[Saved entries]
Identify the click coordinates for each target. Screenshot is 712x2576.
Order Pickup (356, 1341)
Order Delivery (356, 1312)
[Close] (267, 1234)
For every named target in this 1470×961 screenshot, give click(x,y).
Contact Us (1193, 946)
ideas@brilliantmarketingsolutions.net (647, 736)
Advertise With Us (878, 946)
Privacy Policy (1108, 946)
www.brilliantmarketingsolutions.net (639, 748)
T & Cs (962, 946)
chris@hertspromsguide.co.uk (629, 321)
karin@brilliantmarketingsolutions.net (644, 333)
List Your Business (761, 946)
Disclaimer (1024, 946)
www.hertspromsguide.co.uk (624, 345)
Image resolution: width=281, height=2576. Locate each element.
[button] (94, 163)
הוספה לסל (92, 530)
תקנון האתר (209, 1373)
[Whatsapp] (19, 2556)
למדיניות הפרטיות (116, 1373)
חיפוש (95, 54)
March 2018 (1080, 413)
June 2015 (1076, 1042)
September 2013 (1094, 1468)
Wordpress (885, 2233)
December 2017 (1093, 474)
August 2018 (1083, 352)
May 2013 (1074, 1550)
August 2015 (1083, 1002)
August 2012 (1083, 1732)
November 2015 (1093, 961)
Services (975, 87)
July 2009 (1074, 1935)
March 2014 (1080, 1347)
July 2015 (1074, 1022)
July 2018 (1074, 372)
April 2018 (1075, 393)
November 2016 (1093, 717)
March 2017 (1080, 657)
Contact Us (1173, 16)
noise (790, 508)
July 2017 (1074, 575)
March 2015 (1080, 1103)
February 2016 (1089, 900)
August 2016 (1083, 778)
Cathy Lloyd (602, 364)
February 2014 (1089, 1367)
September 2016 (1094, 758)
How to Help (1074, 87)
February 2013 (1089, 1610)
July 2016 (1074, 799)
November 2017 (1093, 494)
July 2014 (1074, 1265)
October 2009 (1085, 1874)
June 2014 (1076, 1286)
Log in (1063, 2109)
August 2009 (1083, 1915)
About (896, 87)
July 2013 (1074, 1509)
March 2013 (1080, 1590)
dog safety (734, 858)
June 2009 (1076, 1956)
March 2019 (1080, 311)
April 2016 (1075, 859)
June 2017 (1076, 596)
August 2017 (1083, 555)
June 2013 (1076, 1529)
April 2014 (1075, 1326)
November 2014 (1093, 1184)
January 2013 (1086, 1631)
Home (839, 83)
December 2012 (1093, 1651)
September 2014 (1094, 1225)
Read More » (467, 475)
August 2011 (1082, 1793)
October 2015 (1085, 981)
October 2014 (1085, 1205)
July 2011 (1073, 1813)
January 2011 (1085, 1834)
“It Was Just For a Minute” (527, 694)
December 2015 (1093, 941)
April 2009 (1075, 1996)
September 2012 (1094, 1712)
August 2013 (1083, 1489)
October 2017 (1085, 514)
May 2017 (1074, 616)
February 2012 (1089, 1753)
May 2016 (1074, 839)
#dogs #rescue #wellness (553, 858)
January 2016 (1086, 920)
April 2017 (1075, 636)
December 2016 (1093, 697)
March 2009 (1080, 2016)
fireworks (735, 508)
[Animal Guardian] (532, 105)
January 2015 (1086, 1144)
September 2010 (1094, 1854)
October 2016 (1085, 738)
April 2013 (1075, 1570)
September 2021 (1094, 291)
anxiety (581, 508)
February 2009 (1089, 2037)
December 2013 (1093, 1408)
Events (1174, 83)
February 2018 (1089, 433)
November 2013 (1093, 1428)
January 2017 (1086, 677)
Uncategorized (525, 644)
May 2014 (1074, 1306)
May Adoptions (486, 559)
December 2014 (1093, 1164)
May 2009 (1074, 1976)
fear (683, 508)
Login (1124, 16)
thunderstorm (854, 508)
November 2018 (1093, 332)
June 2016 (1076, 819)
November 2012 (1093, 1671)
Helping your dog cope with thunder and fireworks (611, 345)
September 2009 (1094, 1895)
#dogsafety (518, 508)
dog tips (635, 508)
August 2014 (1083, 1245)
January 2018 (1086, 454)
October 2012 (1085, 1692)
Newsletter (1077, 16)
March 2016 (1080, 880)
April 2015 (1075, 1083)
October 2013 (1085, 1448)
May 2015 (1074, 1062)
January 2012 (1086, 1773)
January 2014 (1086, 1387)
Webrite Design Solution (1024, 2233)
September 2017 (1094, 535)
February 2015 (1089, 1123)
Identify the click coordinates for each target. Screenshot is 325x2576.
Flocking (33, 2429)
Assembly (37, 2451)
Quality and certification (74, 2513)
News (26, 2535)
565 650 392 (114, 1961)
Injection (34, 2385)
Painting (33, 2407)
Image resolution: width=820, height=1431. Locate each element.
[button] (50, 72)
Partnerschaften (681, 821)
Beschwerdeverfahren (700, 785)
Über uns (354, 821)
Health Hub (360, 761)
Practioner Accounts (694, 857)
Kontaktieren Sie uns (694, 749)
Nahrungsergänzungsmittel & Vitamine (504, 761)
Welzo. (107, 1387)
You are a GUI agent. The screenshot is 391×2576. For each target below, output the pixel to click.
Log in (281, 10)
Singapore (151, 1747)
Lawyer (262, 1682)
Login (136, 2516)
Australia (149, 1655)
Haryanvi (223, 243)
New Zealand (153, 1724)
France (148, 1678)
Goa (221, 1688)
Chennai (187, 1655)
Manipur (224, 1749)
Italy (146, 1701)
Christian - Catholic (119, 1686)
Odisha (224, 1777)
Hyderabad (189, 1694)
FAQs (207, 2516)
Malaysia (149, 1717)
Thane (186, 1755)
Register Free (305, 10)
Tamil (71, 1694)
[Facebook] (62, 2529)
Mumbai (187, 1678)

Problem details = Which lines of the data contain the string "August"? Copy each of them.

Solution for this task =
August 2018 (1083, 352)
August 2015 (1083, 1002)
August 2012 (1083, 1732)
August 2016 (1083, 778)
August 2009 (1083, 1915)
August 2017 (1083, 555)
August 2011 (1082, 1793)
August 2013 (1083, 1489)
August 2014 (1083, 1245)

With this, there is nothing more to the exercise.